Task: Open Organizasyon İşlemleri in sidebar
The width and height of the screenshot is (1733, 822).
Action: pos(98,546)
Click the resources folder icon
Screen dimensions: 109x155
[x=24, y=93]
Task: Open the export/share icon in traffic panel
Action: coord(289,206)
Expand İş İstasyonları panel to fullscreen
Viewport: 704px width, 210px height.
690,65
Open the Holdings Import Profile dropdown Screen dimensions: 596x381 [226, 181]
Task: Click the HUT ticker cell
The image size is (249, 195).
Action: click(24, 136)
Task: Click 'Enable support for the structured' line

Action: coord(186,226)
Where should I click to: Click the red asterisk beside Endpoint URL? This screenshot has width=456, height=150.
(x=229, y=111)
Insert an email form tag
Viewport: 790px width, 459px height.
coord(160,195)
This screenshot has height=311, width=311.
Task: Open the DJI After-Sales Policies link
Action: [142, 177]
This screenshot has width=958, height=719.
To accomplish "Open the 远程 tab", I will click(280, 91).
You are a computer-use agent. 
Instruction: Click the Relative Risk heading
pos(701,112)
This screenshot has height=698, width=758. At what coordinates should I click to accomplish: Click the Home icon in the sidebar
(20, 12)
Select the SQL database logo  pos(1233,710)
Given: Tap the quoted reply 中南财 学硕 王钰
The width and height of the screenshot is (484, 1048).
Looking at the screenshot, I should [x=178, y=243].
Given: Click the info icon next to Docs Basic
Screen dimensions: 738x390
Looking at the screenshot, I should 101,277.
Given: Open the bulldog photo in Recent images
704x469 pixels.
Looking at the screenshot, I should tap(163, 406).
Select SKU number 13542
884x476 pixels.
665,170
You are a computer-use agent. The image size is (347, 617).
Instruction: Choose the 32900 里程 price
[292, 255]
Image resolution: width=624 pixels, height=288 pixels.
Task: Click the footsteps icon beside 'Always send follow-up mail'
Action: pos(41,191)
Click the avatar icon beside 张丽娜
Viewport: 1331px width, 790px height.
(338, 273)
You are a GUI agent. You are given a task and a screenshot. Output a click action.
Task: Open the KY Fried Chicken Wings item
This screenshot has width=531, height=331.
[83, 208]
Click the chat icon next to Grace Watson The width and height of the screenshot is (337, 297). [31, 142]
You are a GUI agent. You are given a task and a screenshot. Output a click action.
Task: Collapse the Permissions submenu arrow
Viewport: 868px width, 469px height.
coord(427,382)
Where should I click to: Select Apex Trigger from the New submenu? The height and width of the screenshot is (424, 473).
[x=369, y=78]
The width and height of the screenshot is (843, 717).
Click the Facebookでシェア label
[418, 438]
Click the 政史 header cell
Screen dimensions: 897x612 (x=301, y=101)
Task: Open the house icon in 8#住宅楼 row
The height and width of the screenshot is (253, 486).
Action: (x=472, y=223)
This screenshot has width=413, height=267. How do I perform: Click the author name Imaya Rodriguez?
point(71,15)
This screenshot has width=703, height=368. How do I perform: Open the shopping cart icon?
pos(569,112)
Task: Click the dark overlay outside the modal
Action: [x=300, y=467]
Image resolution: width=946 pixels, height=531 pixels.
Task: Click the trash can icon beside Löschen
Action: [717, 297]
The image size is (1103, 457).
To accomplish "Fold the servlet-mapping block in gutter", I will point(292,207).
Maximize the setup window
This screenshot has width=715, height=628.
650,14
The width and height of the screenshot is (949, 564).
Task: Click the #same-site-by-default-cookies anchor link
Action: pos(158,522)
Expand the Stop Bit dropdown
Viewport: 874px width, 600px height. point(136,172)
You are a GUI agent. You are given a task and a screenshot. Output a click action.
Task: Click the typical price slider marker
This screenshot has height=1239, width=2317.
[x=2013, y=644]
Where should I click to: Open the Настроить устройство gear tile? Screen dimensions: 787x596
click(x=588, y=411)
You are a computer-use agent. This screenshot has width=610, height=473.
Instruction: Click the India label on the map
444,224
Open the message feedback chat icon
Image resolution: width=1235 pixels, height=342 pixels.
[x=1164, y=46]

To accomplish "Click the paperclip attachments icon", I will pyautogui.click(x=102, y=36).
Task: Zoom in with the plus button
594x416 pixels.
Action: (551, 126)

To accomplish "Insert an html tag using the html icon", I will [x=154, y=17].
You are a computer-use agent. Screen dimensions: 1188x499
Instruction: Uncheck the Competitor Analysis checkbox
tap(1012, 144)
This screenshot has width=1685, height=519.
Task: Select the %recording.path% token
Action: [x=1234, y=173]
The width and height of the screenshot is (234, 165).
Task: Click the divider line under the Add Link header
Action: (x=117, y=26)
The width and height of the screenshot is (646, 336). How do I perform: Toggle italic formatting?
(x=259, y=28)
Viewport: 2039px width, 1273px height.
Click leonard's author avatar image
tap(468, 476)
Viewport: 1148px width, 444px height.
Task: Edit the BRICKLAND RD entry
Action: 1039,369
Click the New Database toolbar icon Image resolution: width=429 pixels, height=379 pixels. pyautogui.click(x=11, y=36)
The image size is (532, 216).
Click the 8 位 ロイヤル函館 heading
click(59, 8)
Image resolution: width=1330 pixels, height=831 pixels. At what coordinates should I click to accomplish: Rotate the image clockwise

▬▬▬

Count how many lines above hold the word "next", then reply with that number alone.

2